- [Requirement] Revise the material from the line containing "In order to click on Appearance" down through the line containing "subclips is located" by replacing "Describe the element" with "Identify the element" and leaving everything else unchanged. Return only those lines.
===== Provided information
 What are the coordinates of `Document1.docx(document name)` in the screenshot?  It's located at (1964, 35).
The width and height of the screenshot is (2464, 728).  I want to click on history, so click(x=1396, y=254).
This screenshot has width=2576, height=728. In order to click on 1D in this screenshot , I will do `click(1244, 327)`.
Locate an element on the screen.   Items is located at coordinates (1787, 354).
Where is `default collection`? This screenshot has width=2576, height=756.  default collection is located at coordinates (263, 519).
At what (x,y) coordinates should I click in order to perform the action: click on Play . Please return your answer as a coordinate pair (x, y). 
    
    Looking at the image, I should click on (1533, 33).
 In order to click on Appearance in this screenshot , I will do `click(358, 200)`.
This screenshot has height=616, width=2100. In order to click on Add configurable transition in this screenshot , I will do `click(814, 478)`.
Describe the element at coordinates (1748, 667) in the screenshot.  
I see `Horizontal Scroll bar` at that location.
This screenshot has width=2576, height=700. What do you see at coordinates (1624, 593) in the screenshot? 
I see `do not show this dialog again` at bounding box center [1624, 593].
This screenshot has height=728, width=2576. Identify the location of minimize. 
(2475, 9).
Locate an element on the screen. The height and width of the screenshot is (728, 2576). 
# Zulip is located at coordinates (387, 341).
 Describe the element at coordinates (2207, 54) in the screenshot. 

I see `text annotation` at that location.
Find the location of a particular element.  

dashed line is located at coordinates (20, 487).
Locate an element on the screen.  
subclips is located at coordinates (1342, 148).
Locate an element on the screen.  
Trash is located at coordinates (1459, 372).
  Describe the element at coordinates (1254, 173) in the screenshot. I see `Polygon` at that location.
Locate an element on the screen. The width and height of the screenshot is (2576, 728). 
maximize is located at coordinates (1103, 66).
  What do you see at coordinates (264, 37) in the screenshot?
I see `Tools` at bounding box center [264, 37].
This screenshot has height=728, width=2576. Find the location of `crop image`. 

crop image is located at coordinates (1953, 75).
==========
- [Solution for this exercise]
 In order to click on Appearance in this screenshot , I will do `click(358, 200)`.
This screenshot has height=616, width=2100. In order to click on Add configurable transition in this screenshot , I will do `click(814, 478)`.
Identify the element at coordinates (1748, 667) in the screenshot.  
I see `Horizontal Scroll bar` at that location.
This screenshot has width=2576, height=700. What do you see at coordinates (1624, 593) in the screenshot? 
I see `do not show this dialog again` at bounding box center [1624, 593].
This screenshot has height=728, width=2576. Identify the location of minimize. 
(2475, 9).
Locate an element on the screen. The height and width of the screenshot is (728, 2576). 
# Zulip is located at coordinates (387, 341).
 Identify the element at coordinates (2207, 54) in the screenshot. 

I see `text annotation` at that location.
Find the location of a particular element.  

dashed line is located at coordinates (20, 487).
Locate an element on the screen.  
subclips is located at coordinates (1342, 148).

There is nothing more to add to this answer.